Avoiding Probate – Part II The Living Trust

In last week’s column, I answered a reader’s question about how he could avoid probate.  The key, I stated, was to make a list of every asset you own and then make sure each asset would transfer by either title or beneficiary designation.  For example, if you owned a piece of real estate in your name, and you wanted it to go to your child at your death and avoid probate on that property, you’d need to add the child to the deed as a joint owner.  I added that you need to be very careful to avoid adverse tax consequences and you should have a professional advisor help you.

A little more complicated strategy is to set up a revocable living trust.  These trusts are extremely popular in high probate costs states such as California and New York.  In the typical living trust, you set up the trust and make yourself the trustee. You then retitle your property in the name of the trust. Once this is completed, you manage your property as you always have, with one or two key exceptions. One of the key ingredients in the living trust is that you will name a successor trustee in the event of your death or incapacity.  Having this successor trustee is similar to the power of attorney also discussed in last week’s column.  Here’s an overview of some of the advantages and disadvantages of this strategy:


  • Any property that you transfer to your living trust will avoid the probate process altogether. This means you avoid some expenses and lengthy delays as they relate to the property owned by the living trust.
  • Because property placed in a living trust is not subject to probate, your records are not made public. If you prefer to keep your financial matters out of the public eye, a living trust is an excellent tool.
  • At your death there are minimal time delays incurred in transferring assets to heirs. The assets are already in your trust, and the only thing that changes is your trustee. The trustee is someone whom you have selected.
  • Should you become incompetent due to an accident or illness, your living trust can provide for a quick transfer of management of your assets.
  • A living trust is simple to establish. Any attorney versed in estate planning should be able to set up one.
  • Generally, it is more difficult for someone to challenge a trust than to challenge a will.
  • Living trusts have low maintenance costs. A living trust is treated much the same as outright ownership of property for income tax purposes. If you are your own trustee, there are not any additional taxes, tax returns, or other costs associated with your living trust.
  • Without a living trust, if you own property in multiple states, you may face probate in each of those states.

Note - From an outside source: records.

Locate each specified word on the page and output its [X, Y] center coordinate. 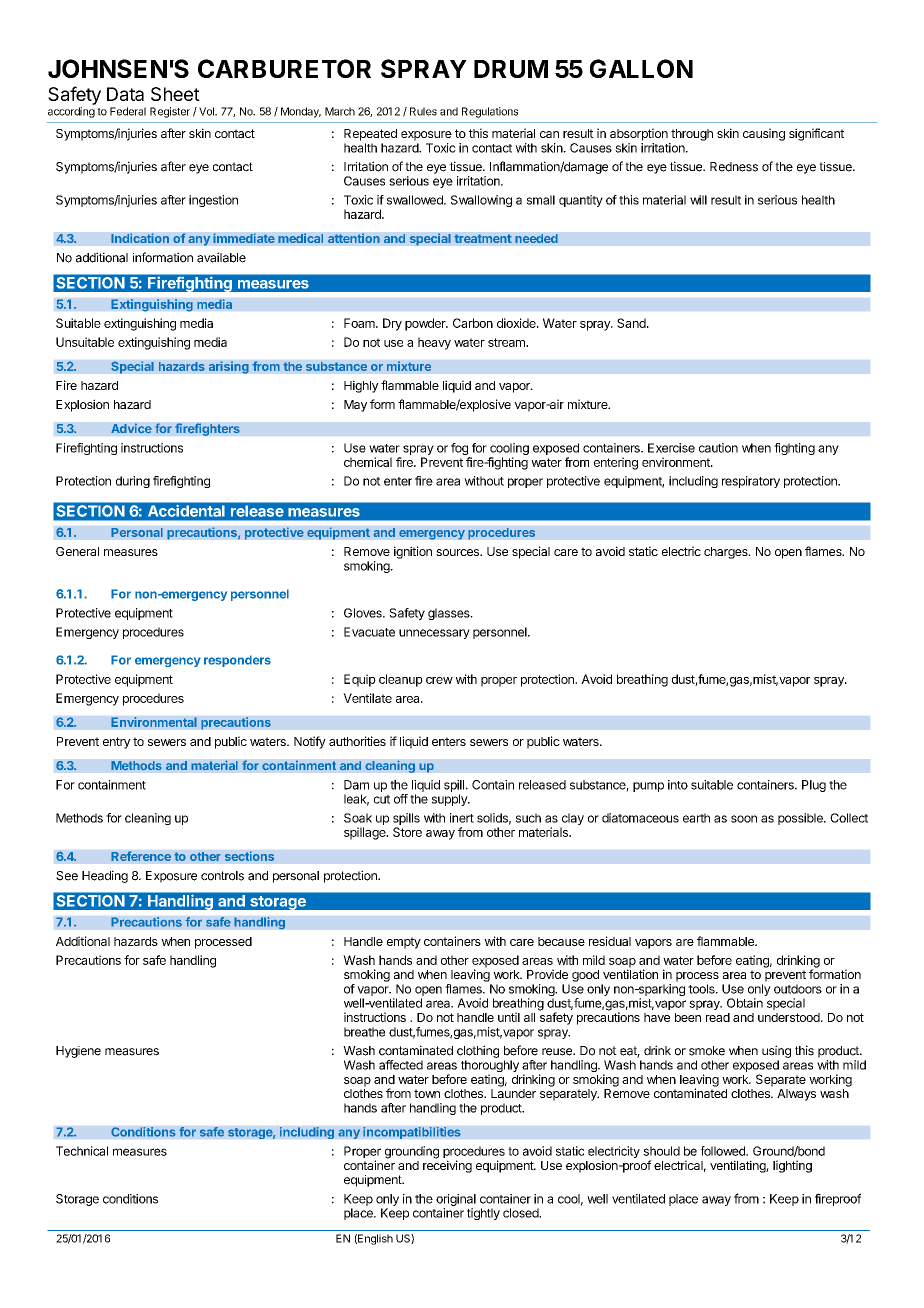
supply [450, 800]
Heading [105, 876]
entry [117, 743]
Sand [632, 323]
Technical [82, 1151]
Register [170, 112]
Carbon [473, 323]
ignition [413, 552]
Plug [814, 786]
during [133, 482]
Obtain [745, 1003]
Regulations [490, 112]
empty [404, 943]
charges [727, 553]
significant [816, 134]
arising [229, 367]
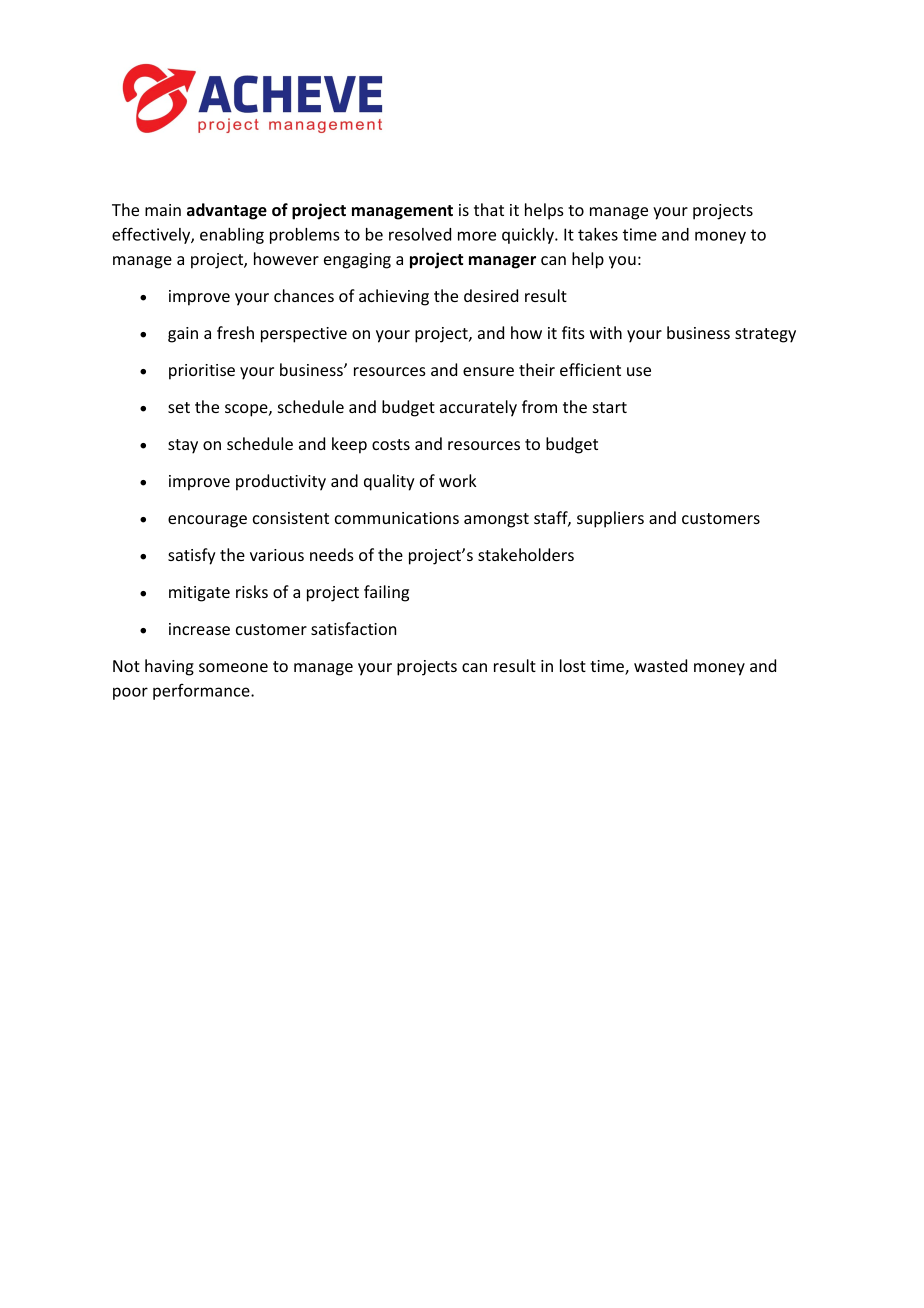 The width and height of the screenshot is (924, 1308). What do you see at coordinates (573, 665) in the screenshot?
I see `lost` at bounding box center [573, 665].
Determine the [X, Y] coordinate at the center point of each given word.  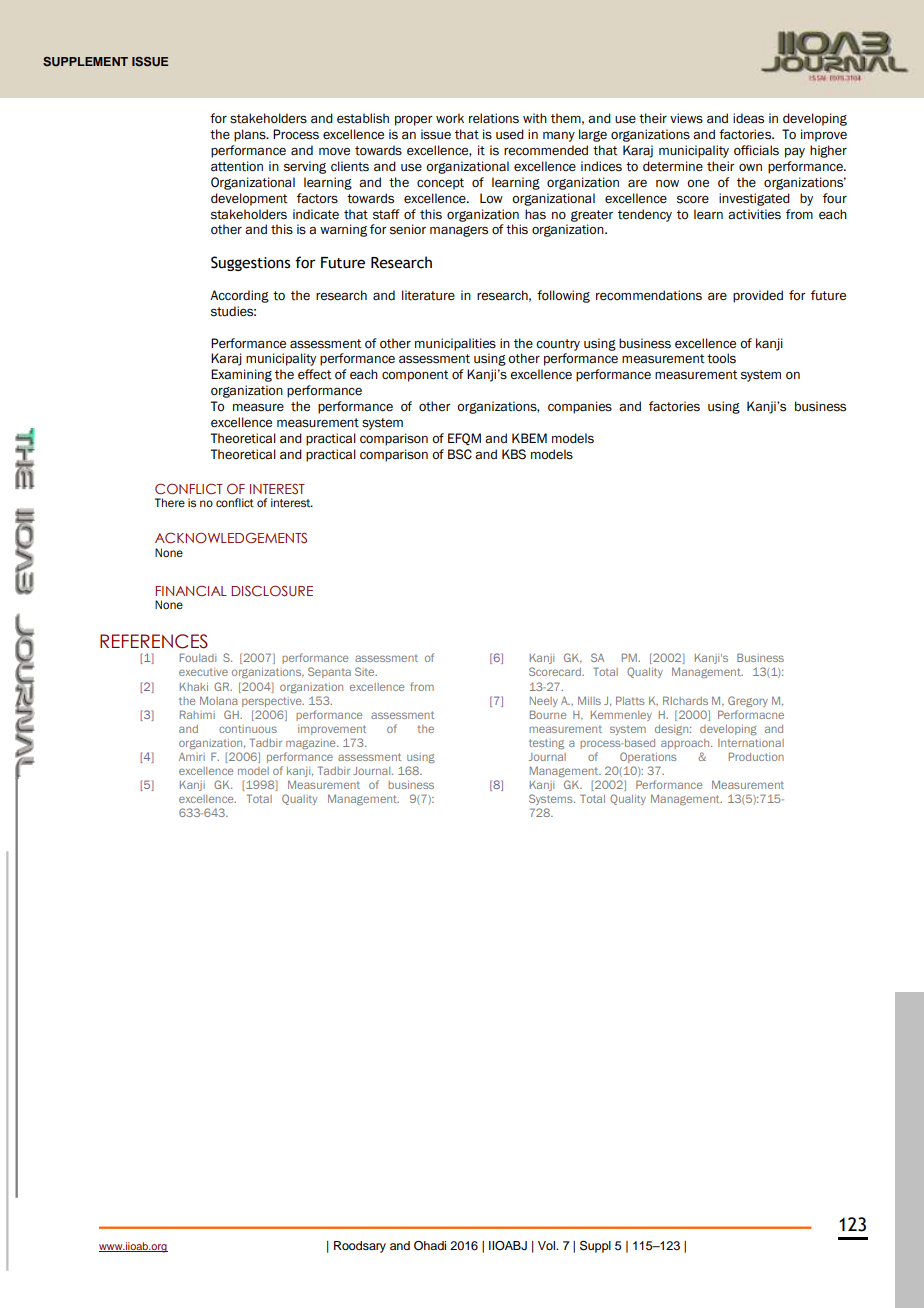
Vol [547, 1245]
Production [756, 756]
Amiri [192, 757]
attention [237, 166]
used [510, 134]
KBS [514, 454]
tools [721, 358]
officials [756, 150]
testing [546, 744]
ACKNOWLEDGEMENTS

Since a living trust avoids probate altogether, you avoid this problem.
  • If your job causes you to move from state to state, your living trust removes the necessity of having to draw a new will every time you change your state of residence.


Two of the most-often cited disadvantages of the living trust are the costs to draft the trust and the time and costs of transferring your property into the trust.

  1. Costs- with a living trust your attorney must draft both the trust document and a will. The reason for the will is that at death it ‘sweeps’ into your trust  any assets that you might have failed to retitle in the name of your trust while you were alive.  The result of drafting two documents often means more fees than just doing a will alone but in the long run it may not be any more expensive and might even be less expensive since you avoid the expenses associated with probate.
  2. Time and effort- The key to a successful living trust is to actually transfer all of your assets into your trust while you’re alive. It does take time but if you don’t do it now, someone will have to do it at your death.

There are a number of other intricacies that you should consider related to the living trust but if avoiding probate, privacy and management continuity are of concern to you, the living trust is worth a look.

The preceding is a modified excerpt from “J.K. Lasser’s New Rules for Estate, Retirement and Tax Planning”, which I co-authored.